**Requests**
[a] Answer these from the festival discussion below, one line each:
(i) Which film, shown outside the competition, seemed to tread the grey space between fiction and documentary?
(ii) Which two documentaries were in competition last year?
(iii) What place does Saro say is constantly thrown at the viewer?
[b] Quote the festival discussion below word for word, from "Imogen: Absolutely, and" down to "still important though.".

======== Passage given

Imogen: I haven’t seen 20,000 Days On Earth but I have to say it was good to see the inclusion of hybrid docos, not just this one, in the festival this year. If the competition is looking for “cutting edge” and “audacious” films, I think the inclusion of this expansion of the genre is entirely appropriate. It’s a nice change to see filmmakers getting away from the formula, and I think festivals like this should be the place that they start to get traction. We also saw The Reunion (not in competition), which seemed to tread the same grey space between fiction and documentary, in the festival this year. Of course, last year we had Stories We Tell, and Act of Killing in competition, which as docos did genuinely fascinating things with the form. This year the main competition just featured 20,000 Days on Earth in terms of docos, and even then it was more hybrid than doco. I’m really curious to see where filmmakers go with this form, but more so where audiences go with it. These films play with our expectations in a way that I haven’t seen recently, and it’s a refreshing break from the sort of formulas we’ve been conditioned to expect. I’m also interested to see the place for docos in the competition line-up going forward, and whether they get more or less play than they have so far.
Jeremy It’s definitely interesting to see a film like this ending up in the Official Competition. I didn’t get to make the documentary, but I’ve always felt Nick Cave has his place as an iconic – albeit flawed – Australian character. I think it’s interesting to see so many Australian films in the selection this year (this film, of course, isn’t from Australia, but the focus overrides that a bit, I feel), and I think on the whole, it’s a good thing. Australia’s cinema scene is a remarkably nuanced and conflicted environment – it’s made up of so much; it’s got an incredibly violent, intricate and confusing history and it definitely is still looking to define itself. I think placing a lot of Australian films into the Official Competition is something integral to supporting the growth and redefining of the industry; even if there seems to be a quiet acknowledgement that they often aren’t serious contenders.
Imogen: Absolutely, and I really do think festivals have a role to play in defining the national cinema, if it can be called that.
Saro: Still it sometimes felt like this was basically an ode to how detached from Australia Cave now is. They’re nothing but memories while Brighton is constantly thrown at us. It’s still important though.

================
======== Record extracts

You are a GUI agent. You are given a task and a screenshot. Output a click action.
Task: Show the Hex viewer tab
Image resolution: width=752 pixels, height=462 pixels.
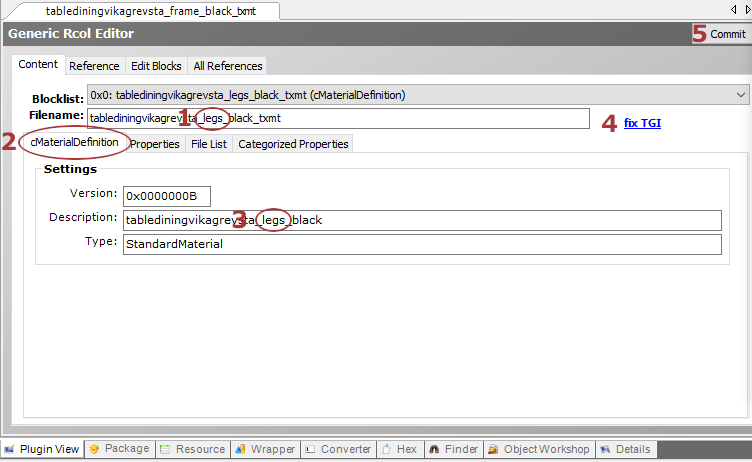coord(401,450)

================
======== Record extracts

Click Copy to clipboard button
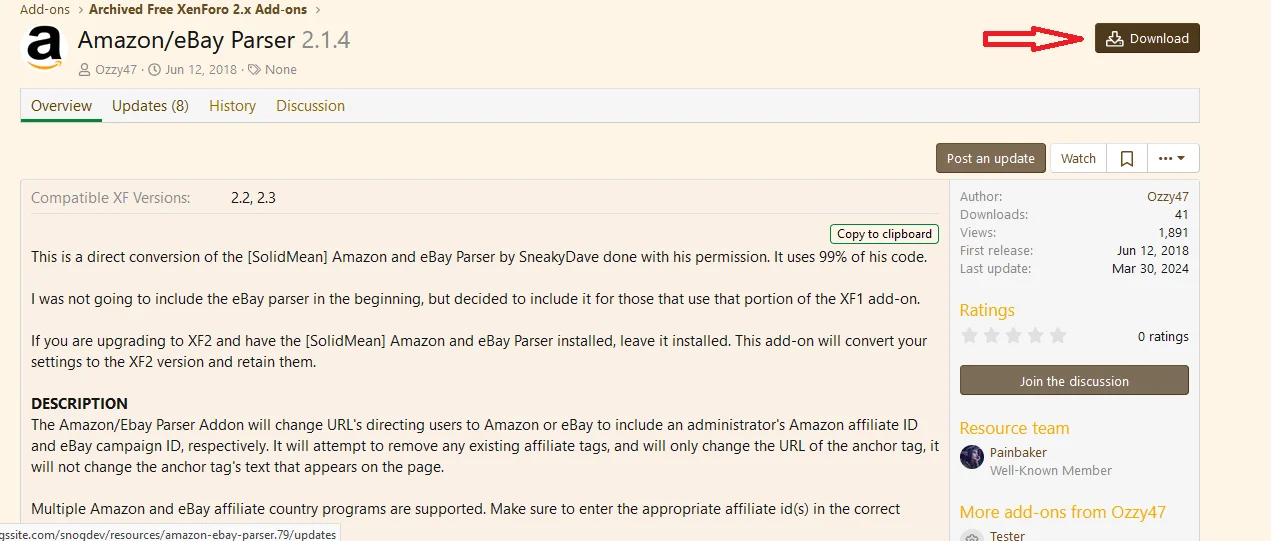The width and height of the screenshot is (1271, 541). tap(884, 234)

================
======== Record extracts

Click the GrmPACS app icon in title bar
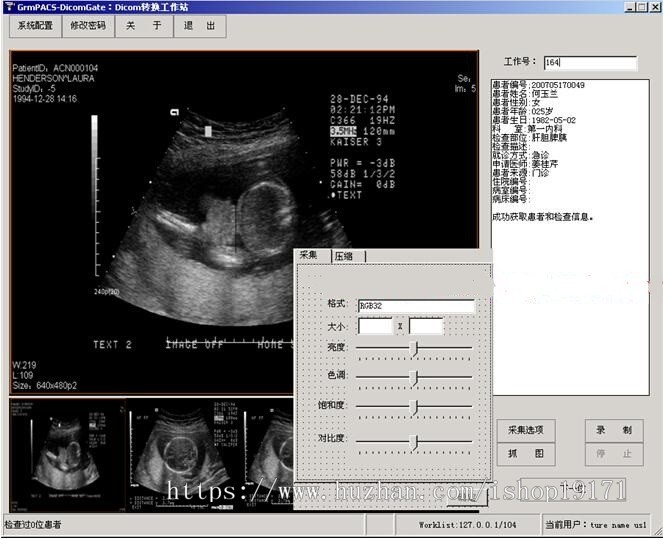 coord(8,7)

================

**Exercise solutions**
[a]
(i) The Reunion
(ii) Stories We Tell and Act of Killing
(iii) Brighton

[b]
Imogen: Absolutely, and I really do think festivals have a role to play in defining the national cinema, if it can be called that.
Saro: Still it sometimes felt like this was basically an ode to how detached from Australia Cave now is. They’re nothing but memories while Brighton is constantly thrown at us. It’s still important though.